Prisons staff trained to pack voting materials 

Prisons officers undergo training at the Uganda Prisons Training Academy in Luzira yesterday. The Electoral Commission commenced a two-day training of 400 staff who will pack the 2021 poll materials. PHOTO | ELECTORAL COMMISSION

The Electoral Commission (EC) on Wednesday commenced a two-day training for 400 prisons staff who will be packing election materials.

The prisons staff will be trained in basic skills for packing polling kits and management at the Uganda Prisons Training Academy Luzira.

Mr Ibrahim Kakembo, the EC acting principal election officer, who led a team of other senior election officers to train the prisons staff, said the commission will engage their own personnel and others drawn from Uganda Prisons Service, Uganda Police and casual labourers.

“Polling materials constitute all the necessary tools used to facilitate the process of casting votes and declaration of results at a polling station.
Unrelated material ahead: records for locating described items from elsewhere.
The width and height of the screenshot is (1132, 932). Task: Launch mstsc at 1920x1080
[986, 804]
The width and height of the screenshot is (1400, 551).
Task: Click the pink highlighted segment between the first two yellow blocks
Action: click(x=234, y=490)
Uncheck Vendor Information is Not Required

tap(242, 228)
They include ballot boxes, ballot papers, voters register, election forms and guidelines, among others,” he said.

Mr Geravas Tumuhimbise, the Commissioner for Prisons in charge of general administration and social welfare, who is also in charge of the election roadmap at the Uganda Prisons Service, cautioned the trainees against indiscipline.

“Discipline is doing the right thing at the right time and at the right place,” he said.

Reason

Mr Paul Bukenya, the EC spokesperson, siad they are engaging prisons officers because they are among the disciplined staff the commission usually works with when it comes to packing election materials.  He said by end of December, all the polling materials will be ready except a few such as declaration of results forms and the ballot papers.
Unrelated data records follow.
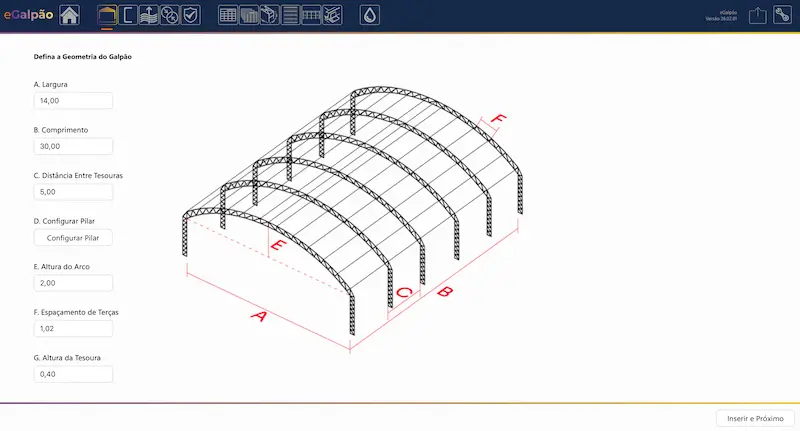Image resolution: width=800 pixels, height=431 pixels.
Task: Click the share/export icon at top right
Action: pos(757,15)
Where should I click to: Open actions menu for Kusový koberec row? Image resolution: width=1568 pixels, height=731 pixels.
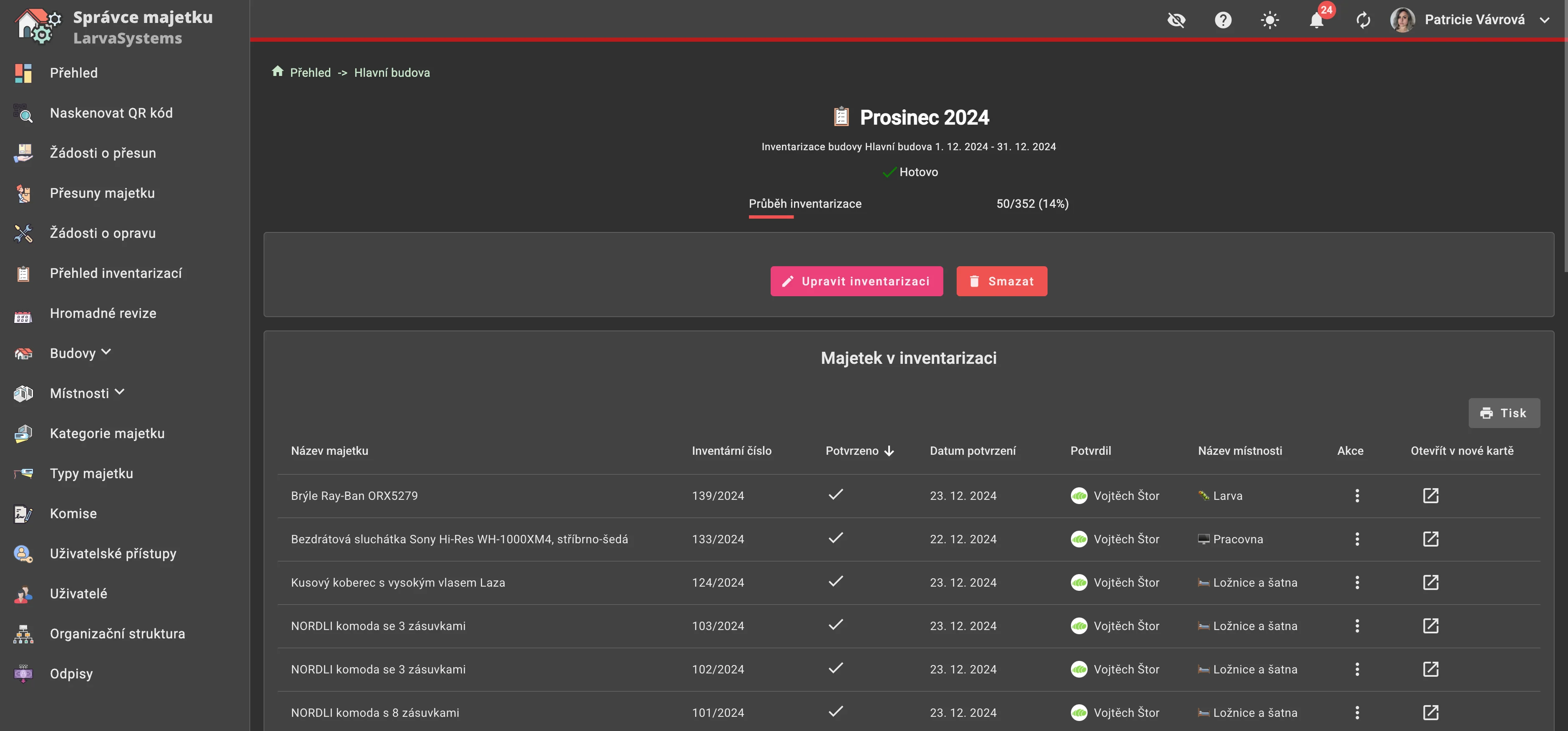click(1357, 582)
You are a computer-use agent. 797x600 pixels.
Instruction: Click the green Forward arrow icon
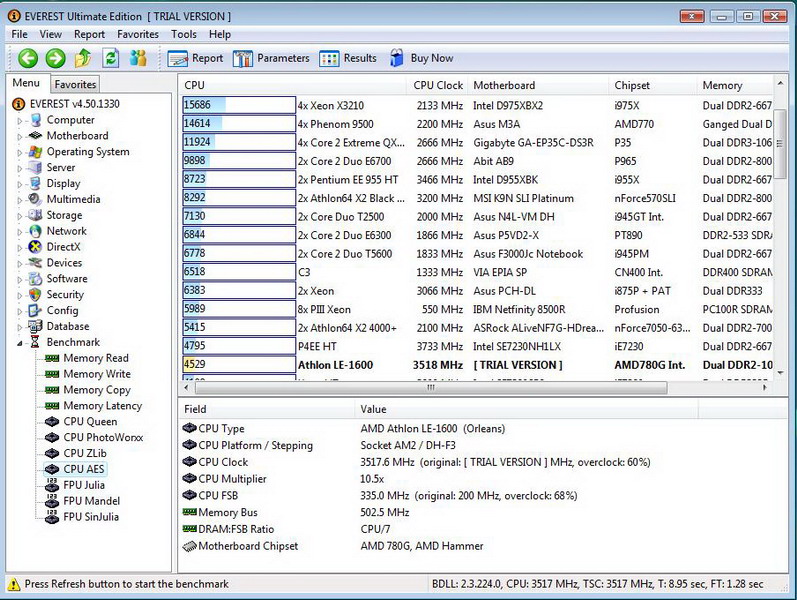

“We have all the generic materials such as ink pads, aprons used at the polling station except ballot papers, the voters register and declaration of results forms, the pens, strings and all the critical materials needed at the polling station,” he said, adding that by end of December, all the other materials must be packed.

Mr Bukenya said they had already dispatched the EC team to supervise the printing of ballot papers at printers abroad but they have not yet received names of representatives of political parties for accreditation to participate in the exercise.
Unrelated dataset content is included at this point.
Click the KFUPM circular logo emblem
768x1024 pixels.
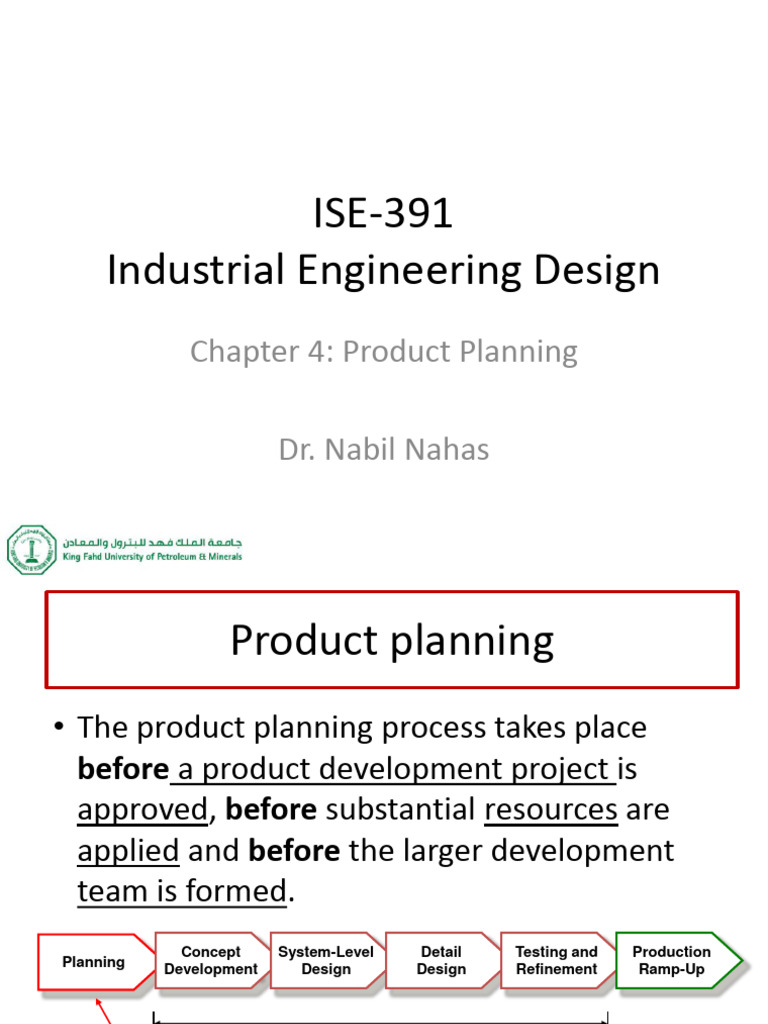32,549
Mr Frank Baine, the Prisons spokesperson, said since Independence, Prisons has been the custodian of polling materials including ballot boxes, which are kept with them before being taken to polling stations on the voting day.

“It has been a tradition since independence that Prisons keeps the ballot boxes when they are still sealed. Even during the first election, the sealed ballot boxes were under the custody of prisons,” he said.